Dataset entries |
↓↓↓
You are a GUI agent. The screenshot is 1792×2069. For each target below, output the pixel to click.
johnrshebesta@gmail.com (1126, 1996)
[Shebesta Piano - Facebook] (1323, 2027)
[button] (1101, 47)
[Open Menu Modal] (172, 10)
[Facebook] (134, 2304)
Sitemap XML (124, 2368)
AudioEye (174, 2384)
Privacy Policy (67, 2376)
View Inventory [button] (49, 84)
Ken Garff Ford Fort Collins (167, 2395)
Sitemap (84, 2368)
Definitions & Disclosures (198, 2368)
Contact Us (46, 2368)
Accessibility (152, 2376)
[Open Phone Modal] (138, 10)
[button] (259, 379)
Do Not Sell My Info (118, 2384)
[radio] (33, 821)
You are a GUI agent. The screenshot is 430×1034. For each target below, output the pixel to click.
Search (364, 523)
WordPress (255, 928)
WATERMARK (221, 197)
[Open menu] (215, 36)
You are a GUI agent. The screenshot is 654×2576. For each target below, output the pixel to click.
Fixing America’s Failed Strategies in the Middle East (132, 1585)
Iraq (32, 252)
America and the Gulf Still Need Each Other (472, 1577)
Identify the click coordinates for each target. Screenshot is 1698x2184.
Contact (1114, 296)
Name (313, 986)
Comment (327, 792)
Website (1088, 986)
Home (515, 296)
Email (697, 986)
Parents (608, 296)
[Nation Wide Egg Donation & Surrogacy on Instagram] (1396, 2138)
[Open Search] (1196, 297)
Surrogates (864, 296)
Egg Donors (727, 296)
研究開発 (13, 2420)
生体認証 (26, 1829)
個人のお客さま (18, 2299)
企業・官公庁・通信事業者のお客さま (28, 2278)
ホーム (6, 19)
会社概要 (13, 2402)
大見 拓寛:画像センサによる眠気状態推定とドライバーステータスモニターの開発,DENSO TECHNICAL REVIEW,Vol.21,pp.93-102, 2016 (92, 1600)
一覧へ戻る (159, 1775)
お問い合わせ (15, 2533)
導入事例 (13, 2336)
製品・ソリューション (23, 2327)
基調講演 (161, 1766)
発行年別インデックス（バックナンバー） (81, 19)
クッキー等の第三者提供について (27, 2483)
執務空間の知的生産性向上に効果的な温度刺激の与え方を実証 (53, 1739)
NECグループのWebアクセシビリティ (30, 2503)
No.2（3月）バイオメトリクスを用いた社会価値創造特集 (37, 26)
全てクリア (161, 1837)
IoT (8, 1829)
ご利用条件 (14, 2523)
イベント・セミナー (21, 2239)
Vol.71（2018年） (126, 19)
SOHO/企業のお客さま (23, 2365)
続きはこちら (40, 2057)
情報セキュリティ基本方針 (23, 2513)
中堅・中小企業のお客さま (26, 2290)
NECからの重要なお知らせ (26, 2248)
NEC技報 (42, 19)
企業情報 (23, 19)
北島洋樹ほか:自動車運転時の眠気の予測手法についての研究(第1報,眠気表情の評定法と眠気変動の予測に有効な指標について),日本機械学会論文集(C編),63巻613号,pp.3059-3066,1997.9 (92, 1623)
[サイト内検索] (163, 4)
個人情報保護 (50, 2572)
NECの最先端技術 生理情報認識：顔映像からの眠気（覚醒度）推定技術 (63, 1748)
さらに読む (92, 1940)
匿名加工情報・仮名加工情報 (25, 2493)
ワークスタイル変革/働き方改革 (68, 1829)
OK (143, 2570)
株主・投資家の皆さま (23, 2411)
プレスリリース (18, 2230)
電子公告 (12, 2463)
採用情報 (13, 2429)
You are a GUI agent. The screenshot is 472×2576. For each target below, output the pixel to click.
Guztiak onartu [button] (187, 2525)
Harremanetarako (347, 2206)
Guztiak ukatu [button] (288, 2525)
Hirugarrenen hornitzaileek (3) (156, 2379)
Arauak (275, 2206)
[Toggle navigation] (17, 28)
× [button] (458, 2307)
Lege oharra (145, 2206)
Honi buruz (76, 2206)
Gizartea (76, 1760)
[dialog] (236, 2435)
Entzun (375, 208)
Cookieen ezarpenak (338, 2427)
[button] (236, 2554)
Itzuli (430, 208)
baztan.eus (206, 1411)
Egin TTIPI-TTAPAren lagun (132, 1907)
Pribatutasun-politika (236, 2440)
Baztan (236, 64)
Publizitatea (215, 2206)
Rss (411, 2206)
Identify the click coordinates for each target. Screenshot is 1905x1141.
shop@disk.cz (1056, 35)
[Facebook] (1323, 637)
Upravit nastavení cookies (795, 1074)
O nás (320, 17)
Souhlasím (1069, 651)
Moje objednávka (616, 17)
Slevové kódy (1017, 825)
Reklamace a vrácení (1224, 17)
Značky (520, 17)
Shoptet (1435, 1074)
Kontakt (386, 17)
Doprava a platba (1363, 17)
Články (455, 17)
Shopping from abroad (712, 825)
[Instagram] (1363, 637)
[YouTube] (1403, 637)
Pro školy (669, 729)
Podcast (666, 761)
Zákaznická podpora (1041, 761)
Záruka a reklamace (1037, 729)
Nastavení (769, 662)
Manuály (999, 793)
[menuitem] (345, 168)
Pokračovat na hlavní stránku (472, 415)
↑↑↑
Above are the records; from them, give again exactly the lines from the one containing "[サイト内検索] (163, 4)" to the one containing "Arauak (275, 2206)", both lines included, and nothing more.

[サイト内検索] (163, 4)
個人情報保護 (50, 2572)
NECの最先端技術 生理情報認識：顔映像からの眠気（覚醒度）推定技術 (63, 1748)
さらに読む (92, 1940)
匿名加工情報・仮名加工情報 (25, 2493)
ワークスタイル変革/働き方改革 (68, 1829)
OK (143, 2570)
株主・投資家の皆さま (23, 2411)
プレスリリース (18, 2230)
電子公告 (12, 2463)
採用情報 (13, 2429)
You are a GUI agent. The screenshot is 472×2576. For each target below, output the pixel to click.
Guztiak onartu [button] (187, 2525)
Harremanetarako (347, 2206)
Guztiak ukatu [button] (288, 2525)
Hirugarrenen hornitzaileek (3) (156, 2379)
Arauak (275, 2206)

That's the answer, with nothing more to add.